Seine eigene Jugendweihe hatte Jörg Schäfer 1968. Damals gab es von seinen Eltern Geld für eine Zahnbehandlung. Nichts, was mit einem teuren Smartphone zu vergleichen wäre, sagt er und lächelt. Aber im Grunde zählten schon immer die Geschenke. Wenn auch nicht offiziell. Heute ist das alles ja freiwillig, meint der Chef des Jugendklubs. Das zumindest war früher in der DDR anders.

Schäfer: "Lässt man jetzt das politische Schwänzchen weg, in der DDR wurde natürlich mehr ... politische Dinge standen da mehr im Mittelpunkt. Dass man dem Staat treu ist, auf den Staat schwört."

"Los geht's!"
Frau: "Bereit? Habt Ihr Spaß? Seid Ihr aufgeregt?"
Menge: "Ja ... Nein ..."
Frau: "Schön lächeln, ja? Ganz viel Spaß haben, auch wenn ich jetzt gerade ein bisschen gestresst war. Jetzt, ruhig!"
Mädchen: "Ruhe dahinten!"
Frau: "Guuuuuut! Dann!"
Mädchen: "Ich hab noch eine Frage!"
Frau: "Zu spät!"

Marc - er trägt inzwischen einen schwarzen Anzug und einen orangenen Schal - macht sich mit den anderen Models auf den Weg zur Bühne. Alle laufen in einer Reihe. Mädchen in bunten Opernballroben oder dem "kurzen Schwarzen". Dazu: aufwendige Frisuren. Jungs in Anzügen des Typs "Bankkaufmann" oder eher lässig mit Jeans, Weste und Halstuch. Kurz bevor es losgeht, hinter der Bühne: Marc kommt mit einem anderen Jungen ins Gespräch. Der ist schon 14 und hatte seine Jugendweihe im letzten Jahr.

Junge: "Du kommst zu den Erwachsenen. Sagen wir es mal so. Und man fühlt sich halt ein bisschen mehr erwachsener, find ich. Ja, genau. Also meine Jugendweihe war echt gut. Freust Du Dich auf Deine Jugendweihe?"
Marc: "Ja!"
Junge: "Ja?"

Von allen Etagen aus blicken Menschen auf die Modenschau im Erdgeschoss. Von den Sitz- und Stehplätzen vor der Bühne ist nichts mehr frei. Um die 400 Menschen sind gekommen, um zu erfahren, was gerade so gefragt ist. Marc, der vor einer Stunde noch Angst hatte, seine Choreografie zu vergessen, läuft lässig mit einer Hand in der Hose auf und ab. Bleibt kurz stehen, lächelt und stellt sich an das hintere Ende der Bühne, wo ebenfalls zwei Mädchen ihre Kleider präsentieren. Die Moderatorin kommt auf ihn zu.

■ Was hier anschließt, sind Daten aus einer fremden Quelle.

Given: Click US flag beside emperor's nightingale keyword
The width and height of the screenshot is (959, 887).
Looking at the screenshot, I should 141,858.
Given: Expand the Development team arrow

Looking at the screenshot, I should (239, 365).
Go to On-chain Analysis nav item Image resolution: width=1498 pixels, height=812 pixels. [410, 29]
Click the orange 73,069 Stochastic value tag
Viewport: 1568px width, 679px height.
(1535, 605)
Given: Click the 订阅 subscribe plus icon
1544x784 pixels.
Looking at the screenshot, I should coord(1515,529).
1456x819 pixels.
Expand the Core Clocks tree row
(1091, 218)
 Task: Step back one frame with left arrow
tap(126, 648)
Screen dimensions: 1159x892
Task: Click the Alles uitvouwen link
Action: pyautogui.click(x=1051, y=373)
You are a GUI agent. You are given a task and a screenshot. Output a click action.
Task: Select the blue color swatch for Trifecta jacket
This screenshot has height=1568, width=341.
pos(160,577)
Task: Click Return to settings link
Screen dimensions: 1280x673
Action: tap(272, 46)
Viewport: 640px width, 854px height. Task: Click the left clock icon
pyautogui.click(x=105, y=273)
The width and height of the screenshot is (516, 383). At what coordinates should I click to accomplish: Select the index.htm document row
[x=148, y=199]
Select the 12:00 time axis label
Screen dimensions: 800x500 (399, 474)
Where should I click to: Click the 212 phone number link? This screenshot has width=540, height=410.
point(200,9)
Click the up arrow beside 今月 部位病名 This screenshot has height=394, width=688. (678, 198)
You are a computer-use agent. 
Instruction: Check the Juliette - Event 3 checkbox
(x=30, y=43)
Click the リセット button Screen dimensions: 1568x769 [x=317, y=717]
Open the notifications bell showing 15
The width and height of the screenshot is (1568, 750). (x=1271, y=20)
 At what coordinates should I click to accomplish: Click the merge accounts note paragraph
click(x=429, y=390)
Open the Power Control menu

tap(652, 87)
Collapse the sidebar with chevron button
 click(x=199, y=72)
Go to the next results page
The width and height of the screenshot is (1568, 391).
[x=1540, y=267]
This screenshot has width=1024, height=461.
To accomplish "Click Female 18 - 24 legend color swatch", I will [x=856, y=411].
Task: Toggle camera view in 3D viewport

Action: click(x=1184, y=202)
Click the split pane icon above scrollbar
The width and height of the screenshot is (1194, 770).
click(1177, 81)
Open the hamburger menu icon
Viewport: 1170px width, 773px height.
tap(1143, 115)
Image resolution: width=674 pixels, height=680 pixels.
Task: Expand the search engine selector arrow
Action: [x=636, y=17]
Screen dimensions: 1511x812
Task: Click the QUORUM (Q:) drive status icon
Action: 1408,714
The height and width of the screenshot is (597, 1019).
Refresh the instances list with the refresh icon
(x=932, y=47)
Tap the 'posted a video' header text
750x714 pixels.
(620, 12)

Moderatorin: "Und natürlich auch der Marc! Finde ich auch klasse hier, mal ganz mutig. So ein bisschen mit einem Tuch kombiniert das ganze. Und ich sehe, sag mal Marc, so ein ganz bisschen Make-up hast Du auch dran. Warum sollen sich die Jungs nicht auch mal ein bisschen stylen? Also, ich find's okay. Dankeschön Ihr drei!"

Nach zwei Minuten ist schon wieder alles vorbei. Marc ist mit sich zufrieden, freut sich den orangenen Schal ablegen zu dürfen. Zu seiner Jugendweihe will er lässig, sportlich auftreten. Das ist mehr so sein Style, findet er.